▸ **Problem**
Copy these records word for word.

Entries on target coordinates
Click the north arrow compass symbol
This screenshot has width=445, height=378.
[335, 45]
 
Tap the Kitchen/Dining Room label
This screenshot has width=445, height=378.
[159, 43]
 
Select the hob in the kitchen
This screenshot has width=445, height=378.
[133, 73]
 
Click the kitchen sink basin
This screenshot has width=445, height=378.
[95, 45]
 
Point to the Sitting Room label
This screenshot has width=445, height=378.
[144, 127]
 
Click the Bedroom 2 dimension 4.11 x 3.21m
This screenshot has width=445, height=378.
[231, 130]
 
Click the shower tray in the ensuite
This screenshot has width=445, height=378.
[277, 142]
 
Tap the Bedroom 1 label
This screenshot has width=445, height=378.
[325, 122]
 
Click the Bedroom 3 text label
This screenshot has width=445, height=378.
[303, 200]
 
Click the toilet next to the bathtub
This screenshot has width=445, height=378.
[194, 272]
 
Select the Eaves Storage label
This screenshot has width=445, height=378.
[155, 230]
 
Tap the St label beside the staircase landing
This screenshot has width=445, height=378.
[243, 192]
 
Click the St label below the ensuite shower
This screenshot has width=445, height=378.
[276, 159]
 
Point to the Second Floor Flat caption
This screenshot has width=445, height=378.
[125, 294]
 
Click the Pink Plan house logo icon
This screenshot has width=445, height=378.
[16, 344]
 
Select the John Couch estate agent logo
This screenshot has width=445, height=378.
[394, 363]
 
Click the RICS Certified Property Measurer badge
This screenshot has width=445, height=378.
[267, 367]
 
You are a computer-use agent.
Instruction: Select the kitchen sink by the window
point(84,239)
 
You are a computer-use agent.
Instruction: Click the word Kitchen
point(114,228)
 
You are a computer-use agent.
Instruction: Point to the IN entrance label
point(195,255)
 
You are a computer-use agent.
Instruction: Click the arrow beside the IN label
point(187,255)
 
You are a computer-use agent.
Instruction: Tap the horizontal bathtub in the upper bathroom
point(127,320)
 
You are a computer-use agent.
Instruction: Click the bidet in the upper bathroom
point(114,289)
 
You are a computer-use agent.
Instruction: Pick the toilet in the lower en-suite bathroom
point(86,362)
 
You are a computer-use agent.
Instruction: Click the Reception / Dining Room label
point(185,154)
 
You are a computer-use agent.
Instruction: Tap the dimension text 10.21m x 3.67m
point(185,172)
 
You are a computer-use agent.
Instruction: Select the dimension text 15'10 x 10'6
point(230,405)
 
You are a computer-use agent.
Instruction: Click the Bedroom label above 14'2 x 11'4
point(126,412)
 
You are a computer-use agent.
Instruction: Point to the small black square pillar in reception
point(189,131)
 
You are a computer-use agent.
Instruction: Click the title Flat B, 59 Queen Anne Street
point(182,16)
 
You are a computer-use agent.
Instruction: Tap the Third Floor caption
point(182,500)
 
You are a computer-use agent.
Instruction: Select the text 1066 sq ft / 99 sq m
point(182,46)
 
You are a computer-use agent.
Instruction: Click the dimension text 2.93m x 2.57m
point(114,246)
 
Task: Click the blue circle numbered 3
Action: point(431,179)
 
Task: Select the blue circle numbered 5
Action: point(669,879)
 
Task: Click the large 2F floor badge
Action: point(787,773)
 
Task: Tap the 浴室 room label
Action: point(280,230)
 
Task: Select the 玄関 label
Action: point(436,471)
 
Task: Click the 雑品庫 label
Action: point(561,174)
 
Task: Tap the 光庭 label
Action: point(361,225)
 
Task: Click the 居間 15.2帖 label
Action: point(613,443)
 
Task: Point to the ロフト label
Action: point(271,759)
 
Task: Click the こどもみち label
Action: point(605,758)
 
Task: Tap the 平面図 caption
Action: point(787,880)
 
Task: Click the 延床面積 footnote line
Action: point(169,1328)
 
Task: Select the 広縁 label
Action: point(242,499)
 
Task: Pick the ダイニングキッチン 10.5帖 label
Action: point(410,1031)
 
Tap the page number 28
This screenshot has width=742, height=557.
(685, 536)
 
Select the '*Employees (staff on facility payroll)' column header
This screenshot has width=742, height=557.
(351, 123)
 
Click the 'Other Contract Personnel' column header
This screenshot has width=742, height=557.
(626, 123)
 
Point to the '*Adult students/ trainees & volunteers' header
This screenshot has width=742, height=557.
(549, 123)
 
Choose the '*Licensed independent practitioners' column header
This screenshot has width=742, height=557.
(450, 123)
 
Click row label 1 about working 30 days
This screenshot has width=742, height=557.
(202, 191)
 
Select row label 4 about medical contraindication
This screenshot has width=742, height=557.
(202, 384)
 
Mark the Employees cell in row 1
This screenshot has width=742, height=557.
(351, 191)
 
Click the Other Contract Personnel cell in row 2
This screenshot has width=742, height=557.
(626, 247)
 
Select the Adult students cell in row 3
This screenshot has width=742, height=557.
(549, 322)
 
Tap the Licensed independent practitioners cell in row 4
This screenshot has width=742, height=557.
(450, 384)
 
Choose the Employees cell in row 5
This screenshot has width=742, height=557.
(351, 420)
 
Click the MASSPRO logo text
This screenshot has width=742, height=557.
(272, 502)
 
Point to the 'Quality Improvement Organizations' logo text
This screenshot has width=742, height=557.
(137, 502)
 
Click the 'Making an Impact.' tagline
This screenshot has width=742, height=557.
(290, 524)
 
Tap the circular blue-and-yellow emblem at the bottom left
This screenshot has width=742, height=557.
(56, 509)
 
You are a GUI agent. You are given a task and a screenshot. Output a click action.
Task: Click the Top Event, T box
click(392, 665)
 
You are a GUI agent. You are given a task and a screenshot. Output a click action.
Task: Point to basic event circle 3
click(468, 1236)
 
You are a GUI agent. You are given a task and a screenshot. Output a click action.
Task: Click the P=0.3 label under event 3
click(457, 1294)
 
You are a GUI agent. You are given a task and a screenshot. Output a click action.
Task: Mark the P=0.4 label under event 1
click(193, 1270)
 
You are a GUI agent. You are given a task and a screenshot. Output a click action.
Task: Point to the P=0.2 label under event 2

▸ **Expected output**
Click the north arrow compass symbol
This screenshot has width=445, height=378.
[335, 45]
 
Tap the Kitchen/Dining Room label
This screenshot has width=445, height=378.
[159, 43]
 
Select the hob in the kitchen
This screenshot has width=445, height=378.
[133, 73]
 
Click the kitchen sink basin
This screenshot has width=445, height=378.
[95, 45]
 
Point to the Sitting Room label
This screenshot has width=445, height=378.
[144, 127]
 
Click the Bedroom 2 dimension 4.11 x 3.21m
This screenshot has width=445, height=378.
[231, 130]
 
Click the shower tray in the ensuite
This screenshot has width=445, height=378.
[277, 142]
 
Tap the Bedroom 1 label
This screenshot has width=445, height=378.
[325, 122]
 
Click the Bedroom 3 text label
This screenshot has width=445, height=378.
[303, 200]
 
Click the toilet next to the bathtub
This screenshot has width=445, height=378.
[194, 272]
 
Select the Eaves Storage label
This screenshot has width=445, height=378.
[155, 230]
 
Tap the St label beside the staircase landing
This screenshot has width=445, height=378.
[243, 192]
 
Click the St label below the ensuite shower
This screenshot has width=445, height=378.
[276, 159]
 
Point to the Second Floor Flat caption
This screenshot has width=445, height=378.
[125, 294]
 
Click the Pink Plan house logo icon
This screenshot has width=445, height=378.
[16, 344]
 
Select the John Couch estate agent logo
This screenshot has width=445, height=378.
[394, 363]
 
Click the RICS Certified Property Measurer badge
This screenshot has width=445, height=378.
[267, 367]
 
You are a computer-use agent.
Instruction: Select the kitchen sink by the window
point(84,239)
 
You are a computer-use agent.
Instruction: Click the word Kitchen
point(114,228)
 
You are a computer-use agent.
Instruction: Point to the IN entrance label
point(195,255)
 
You are a computer-use agent.
Instruction: Click the arrow beside the IN label
point(187,255)
 
You are a computer-use agent.
Instruction: Tap the horizontal bathtub in the upper bathroom
point(127,320)
 
You are a computer-use agent.
Instruction: Click the bidet in the upper bathroom
point(114,289)
 
You are a computer-use agent.
Instruction: Pick the toilet in the lower en-suite bathroom
point(86,362)
 
You are a computer-use agent.
Instruction: Click the Reception / Dining Room label
point(185,154)
 
You are a computer-use agent.
Instruction: Tap the dimension text 10.21m x 3.67m
point(185,172)
 
You are a computer-use agent.
Instruction: Select the dimension text 15'10 x 10'6
point(230,405)
 
You are a computer-use agent.
Instruction: Click the Bedroom label above 14'2 x 11'4
point(126,412)
 
You are a computer-use agent.
Instruction: Point to the small black square pillar in reception
point(189,131)
 
You are a computer-use agent.
Instruction: Click the title Flat B, 59 Queen Anne Street
point(182,16)
 
You are a computer-use agent.
Instruction: Tap the Third Floor caption
point(182,500)
 
You are a computer-use agent.
Instruction: Select the text 1066 sq ft / 99 sq m
point(182,46)
 
You are a computer-use agent.
Instruction: Click the dimension text 2.93m x 2.57m
point(114,246)
 
Task: Click the blue circle numbered 3
Action: point(431,179)
 
Task: Select the blue circle numbered 5
Action: point(669,879)
 
Task: Click the large 2F floor badge
Action: point(787,773)
 
Task: Tap the 浴室 room label
Action: point(280,230)
 
Task: Select the 玄関 label
Action: point(436,471)
 
Task: Click the 雑品庫 label
Action: point(561,174)
 
Task: Tap the 光庭 label
Action: point(361,225)
 
Task: Click the 居間 15.2帖 label
Action: point(613,443)
 
Task: Point to the ロフト label
Action: point(271,759)
 
Task: Click the こどもみち label
Action: point(605,758)
 
Task: Tap the 平面図 caption
Action: point(787,880)
 
Task: Click the 延床面積 footnote line
Action: point(169,1328)
 
Task: Select the 広縁 label
Action: point(242,499)
 
Task: Pick the ダイニングキッチン 10.5帖 label
Action: point(410,1031)
 
Tap the page number 28
This screenshot has width=742, height=557.
(685, 536)
 
Select the '*Employees (staff on facility payroll)' column header
This screenshot has width=742, height=557.
(351, 123)
 
Click the 'Other Contract Personnel' column header
This screenshot has width=742, height=557.
(626, 123)
 
Point to the '*Adult students/ trainees & volunteers' header
This screenshot has width=742, height=557.
(549, 123)
 
Choose the '*Licensed independent practitioners' column header
This screenshot has width=742, height=557.
(450, 123)
 
Click row label 1 about working 30 days
This screenshot has width=742, height=557.
(202, 191)
 
Select row label 4 about medical contraindication
This screenshot has width=742, height=557.
(202, 384)
 
Mark the Employees cell in row 1
This screenshot has width=742, height=557.
(351, 191)
 
Click the Other Contract Personnel cell in row 2
This screenshot has width=742, height=557.
(626, 247)
 
Select the Adult students cell in row 3
This screenshot has width=742, height=557.
(549, 322)
 
Tap the Licensed independent practitioners cell in row 4
This screenshot has width=742, height=557.
(450, 384)
 
Choose the Employees cell in row 5
This screenshot has width=742, height=557.
(351, 420)
 
Click the MASSPRO logo text
This screenshot has width=742, height=557.
(272, 502)
 
Point to the 'Quality Improvement Organizations' logo text
This screenshot has width=742, height=557.
(137, 502)
 
Click the 'Making an Impact.' tagline
This screenshot has width=742, height=557.
(290, 524)
 
Tap the circular blue-and-yellow emblem at the bottom left
This screenshot has width=742, height=557.
(56, 509)
 
You are a GUI agent. You are given a task and a screenshot. Output a click action.
Task: Click the Top Event, T box
click(392, 665)
 
You are a GUI agent. You are given a task and a screenshot. Output a click action.
Task: Point to basic event circle 3
click(468, 1236)
 
You are a GUI agent. You are given a task and a screenshot. Output a click action.
Task: Click the P=0.3 label under event 3
click(457, 1294)
 
You are a GUI agent. You are given a task and a screenshot. Output a click action.
Task: Mark the P=0.4 label under event 1
click(193, 1270)
 
You are a GUI agent. You are given a task and a screenshot. Output a click action.
Task: Point to the P=0.2 label under event 2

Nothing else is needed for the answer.